A new story offers a fresh example of this. Who teaches struggling English learners in many poor neighborhoods in LAUSD?

Interns.

“Los Angeles Unified School District has a very different worry about intern teachers: They come, they get trained, they move on to schools in better neighborhoods or high-paying districts, leaving students with one intern after another.

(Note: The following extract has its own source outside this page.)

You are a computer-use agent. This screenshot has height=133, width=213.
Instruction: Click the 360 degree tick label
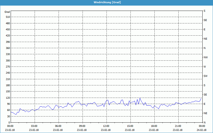pos(7,48)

“’Those students unfortunately are experiencing a churning year after year of interns,’ Janet Davis, director of a Los Angeles Unified School District committee that provides access to professional development classes, told the Commission. ‘We had a strand of kids who actually had an entire elementary experience with only intern teachers. And those students suffered.’”

Social justice, anyone?

When will rank-and-file Democrats who believe that their party is about helping the downtrodden wise up about the CTA (UTLA is a CTA affiliate)? When will they wise up about what the California Democratic Party uses its power to achieve?

Never, evidently.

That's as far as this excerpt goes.